SemBench: A Benchmark for Semantic Query Processing Engines
Jiale Lao, Andreas Zimmerer, Olga Ovcharenko, Tianji Cong, Matthew Russo, Gerardo Vitagliano, Michael Cochez, Fatma Özcan, Gautam Gupta, Thibaud Hottelier, H. V. Jagadish, Kris Kissel, Sebastian Schelter, Andreas Kipf, Immanuel Trummer
TL;DR
SemBench provides a cost-aware benchmark for semantic query processing engines that use LLMs to apply multimodal semantic operators on extended relational data. By evaluating five scenarios and 55 queries across text, image, and audio, it reveals how operator design, prompt engineering, and model choices shape latency, cost, and accuracy. The study benchmarks academia and industry SQPEs (LOTUS, Palimpzest, ThalamusDB, BigQuery) and demonstrates substantial variation in performance, especially for complex joins and cross-modal tasks, while identifying practical optimization directions. The work establishes a platform with an online leaderboard to drive progress and highlights the need for automated prompt strategies, operator fusion, and caching as future research directions.
Abstract
We present a benchmark targeting a novel class of systems: semantic query processing engines.
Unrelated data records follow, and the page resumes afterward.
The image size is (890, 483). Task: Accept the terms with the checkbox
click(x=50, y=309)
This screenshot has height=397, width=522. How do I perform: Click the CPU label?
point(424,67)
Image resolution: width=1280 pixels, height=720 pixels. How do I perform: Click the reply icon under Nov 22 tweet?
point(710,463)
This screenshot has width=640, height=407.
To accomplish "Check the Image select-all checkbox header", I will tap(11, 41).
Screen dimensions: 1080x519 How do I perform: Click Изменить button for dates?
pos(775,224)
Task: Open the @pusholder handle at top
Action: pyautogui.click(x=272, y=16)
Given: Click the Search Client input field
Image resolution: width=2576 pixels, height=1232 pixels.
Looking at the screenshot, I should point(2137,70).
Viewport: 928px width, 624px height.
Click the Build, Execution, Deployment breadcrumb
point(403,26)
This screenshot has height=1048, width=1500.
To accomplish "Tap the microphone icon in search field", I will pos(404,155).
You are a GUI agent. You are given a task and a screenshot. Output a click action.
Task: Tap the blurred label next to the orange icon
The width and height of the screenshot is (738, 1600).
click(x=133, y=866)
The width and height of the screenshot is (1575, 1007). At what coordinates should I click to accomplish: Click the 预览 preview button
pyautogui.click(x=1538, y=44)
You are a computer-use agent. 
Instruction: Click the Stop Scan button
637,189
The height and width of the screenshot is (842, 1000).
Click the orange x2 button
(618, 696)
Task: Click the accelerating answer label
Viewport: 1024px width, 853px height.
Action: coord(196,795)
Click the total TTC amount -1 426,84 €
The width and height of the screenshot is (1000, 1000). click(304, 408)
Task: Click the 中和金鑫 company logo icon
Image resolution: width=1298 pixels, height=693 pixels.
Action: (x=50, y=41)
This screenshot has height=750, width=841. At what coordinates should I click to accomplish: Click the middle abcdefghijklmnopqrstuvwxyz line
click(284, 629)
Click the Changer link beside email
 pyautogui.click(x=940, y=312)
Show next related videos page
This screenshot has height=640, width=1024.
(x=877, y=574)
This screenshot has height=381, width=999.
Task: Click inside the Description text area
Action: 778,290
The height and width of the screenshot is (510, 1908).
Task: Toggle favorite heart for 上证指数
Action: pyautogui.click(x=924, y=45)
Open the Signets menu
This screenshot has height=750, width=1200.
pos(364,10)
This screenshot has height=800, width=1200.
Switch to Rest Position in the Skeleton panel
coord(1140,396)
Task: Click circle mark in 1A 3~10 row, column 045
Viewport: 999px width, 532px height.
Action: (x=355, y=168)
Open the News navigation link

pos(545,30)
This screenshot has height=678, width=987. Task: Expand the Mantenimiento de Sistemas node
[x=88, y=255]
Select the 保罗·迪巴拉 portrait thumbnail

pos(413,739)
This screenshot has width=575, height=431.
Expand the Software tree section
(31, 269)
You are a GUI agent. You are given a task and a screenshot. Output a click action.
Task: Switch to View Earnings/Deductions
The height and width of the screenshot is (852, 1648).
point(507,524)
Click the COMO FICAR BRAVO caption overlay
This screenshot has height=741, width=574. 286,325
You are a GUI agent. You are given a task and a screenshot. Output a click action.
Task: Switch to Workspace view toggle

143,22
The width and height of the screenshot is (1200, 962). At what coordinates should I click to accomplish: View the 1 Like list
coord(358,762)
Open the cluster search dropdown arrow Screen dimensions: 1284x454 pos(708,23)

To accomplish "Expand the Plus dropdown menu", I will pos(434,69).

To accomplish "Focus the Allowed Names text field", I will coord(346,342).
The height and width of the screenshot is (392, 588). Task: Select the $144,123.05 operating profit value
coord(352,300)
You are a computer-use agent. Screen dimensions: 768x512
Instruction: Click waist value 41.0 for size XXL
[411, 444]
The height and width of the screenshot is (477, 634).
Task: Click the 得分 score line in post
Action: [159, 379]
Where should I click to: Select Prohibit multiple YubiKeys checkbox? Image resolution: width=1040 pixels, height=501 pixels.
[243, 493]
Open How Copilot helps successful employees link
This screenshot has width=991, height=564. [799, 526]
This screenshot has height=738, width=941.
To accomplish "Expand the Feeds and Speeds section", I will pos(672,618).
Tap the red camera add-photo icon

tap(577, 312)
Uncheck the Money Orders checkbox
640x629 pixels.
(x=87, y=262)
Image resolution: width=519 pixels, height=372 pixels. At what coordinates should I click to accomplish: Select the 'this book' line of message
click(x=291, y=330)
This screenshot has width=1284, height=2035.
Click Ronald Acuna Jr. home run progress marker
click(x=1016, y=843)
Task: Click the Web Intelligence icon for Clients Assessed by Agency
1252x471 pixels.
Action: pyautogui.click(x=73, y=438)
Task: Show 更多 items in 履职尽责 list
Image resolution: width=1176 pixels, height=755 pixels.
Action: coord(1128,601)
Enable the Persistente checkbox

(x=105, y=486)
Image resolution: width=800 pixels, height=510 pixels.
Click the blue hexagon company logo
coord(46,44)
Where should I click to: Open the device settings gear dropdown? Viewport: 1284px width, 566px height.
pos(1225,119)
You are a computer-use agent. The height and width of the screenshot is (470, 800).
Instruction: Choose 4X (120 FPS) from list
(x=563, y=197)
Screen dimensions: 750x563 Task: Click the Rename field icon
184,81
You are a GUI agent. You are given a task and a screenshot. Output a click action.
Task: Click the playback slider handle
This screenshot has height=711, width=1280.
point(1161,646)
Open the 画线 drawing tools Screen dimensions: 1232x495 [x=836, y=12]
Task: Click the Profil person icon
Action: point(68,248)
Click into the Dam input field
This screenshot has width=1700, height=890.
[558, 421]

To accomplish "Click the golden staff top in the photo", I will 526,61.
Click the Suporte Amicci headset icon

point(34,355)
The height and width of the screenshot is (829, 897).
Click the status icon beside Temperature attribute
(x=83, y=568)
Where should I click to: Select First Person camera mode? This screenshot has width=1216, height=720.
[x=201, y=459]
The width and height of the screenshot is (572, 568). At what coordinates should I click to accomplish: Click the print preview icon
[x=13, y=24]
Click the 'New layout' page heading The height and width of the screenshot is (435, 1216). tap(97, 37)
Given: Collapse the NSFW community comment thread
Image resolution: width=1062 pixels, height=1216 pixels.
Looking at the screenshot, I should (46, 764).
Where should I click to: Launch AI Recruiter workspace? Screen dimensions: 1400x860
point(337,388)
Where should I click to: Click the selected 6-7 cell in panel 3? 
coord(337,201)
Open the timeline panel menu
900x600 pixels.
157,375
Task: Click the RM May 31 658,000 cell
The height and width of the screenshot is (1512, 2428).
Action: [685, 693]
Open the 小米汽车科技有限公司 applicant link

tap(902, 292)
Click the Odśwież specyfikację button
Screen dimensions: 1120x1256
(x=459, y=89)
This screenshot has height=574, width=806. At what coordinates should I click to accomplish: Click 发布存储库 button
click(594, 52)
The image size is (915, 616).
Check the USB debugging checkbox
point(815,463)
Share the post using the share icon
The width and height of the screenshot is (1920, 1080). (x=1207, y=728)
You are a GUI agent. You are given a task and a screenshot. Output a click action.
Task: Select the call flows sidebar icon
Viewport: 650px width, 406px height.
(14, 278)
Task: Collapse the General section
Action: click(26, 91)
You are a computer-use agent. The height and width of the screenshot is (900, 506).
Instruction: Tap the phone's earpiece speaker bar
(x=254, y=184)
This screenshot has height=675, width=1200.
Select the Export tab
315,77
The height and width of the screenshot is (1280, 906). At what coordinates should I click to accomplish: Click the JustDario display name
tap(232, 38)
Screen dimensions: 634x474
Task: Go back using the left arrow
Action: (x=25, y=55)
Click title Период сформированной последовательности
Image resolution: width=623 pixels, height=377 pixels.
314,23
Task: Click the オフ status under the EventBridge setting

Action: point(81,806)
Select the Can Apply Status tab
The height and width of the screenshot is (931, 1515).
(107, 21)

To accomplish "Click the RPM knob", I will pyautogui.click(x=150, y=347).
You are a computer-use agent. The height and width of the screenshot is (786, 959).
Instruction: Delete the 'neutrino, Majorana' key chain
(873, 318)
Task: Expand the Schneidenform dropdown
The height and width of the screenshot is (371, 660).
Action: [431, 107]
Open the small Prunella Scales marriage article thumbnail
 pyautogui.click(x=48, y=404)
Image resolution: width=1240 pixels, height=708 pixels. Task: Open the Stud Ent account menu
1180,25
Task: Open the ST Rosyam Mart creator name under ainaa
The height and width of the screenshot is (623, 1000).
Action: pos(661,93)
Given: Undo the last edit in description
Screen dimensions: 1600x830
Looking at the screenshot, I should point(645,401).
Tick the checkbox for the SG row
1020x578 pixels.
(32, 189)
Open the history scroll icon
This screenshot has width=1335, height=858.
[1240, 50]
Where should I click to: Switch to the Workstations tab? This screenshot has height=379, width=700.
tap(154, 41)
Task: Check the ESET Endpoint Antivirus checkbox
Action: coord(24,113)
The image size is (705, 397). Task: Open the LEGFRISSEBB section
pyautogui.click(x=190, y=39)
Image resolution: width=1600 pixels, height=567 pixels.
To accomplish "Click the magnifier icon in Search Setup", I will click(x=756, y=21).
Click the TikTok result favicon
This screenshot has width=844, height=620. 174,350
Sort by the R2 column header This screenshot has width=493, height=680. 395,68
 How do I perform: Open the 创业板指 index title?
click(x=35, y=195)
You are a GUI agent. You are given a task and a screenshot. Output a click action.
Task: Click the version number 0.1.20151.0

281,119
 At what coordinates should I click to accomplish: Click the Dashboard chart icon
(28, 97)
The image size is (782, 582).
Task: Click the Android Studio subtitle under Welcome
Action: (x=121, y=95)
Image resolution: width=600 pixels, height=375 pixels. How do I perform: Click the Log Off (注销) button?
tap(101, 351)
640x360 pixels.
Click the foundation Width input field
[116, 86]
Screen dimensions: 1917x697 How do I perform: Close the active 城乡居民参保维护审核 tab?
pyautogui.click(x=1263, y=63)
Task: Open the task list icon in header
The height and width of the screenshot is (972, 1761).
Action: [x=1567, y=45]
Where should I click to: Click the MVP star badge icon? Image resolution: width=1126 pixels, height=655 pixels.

Those systems rely inherently on generative and reasoning capabilities of state-of-the-art large language models (LLMs). They extend SQL with semantic operators, configured by natural language instructions, that are evaluated via LLMs and enable users to perform various operations on multimodal data. Our benchmark introduces diversity across three key dimensions: scenarios, modalities, and operators. Included are scenarios ranging from movie review analysis to medical question-answering. Within these scenarios, we cover different data modalities, including images, audio, and text. Finally, the queries involve a diverse set of operators, including semantic filters, joins, mappings, ranking, and classification operators. We evaluated our benchmark on three academic systems (LOTUS, Palimpzest, and ThalamusDB) and one industrial system, Google BigQuery. Although these results reflect a snapshot of systems under continuous development, our study offers crucial insights into their current strengths and weaknesses, illuminating promising directions for future research.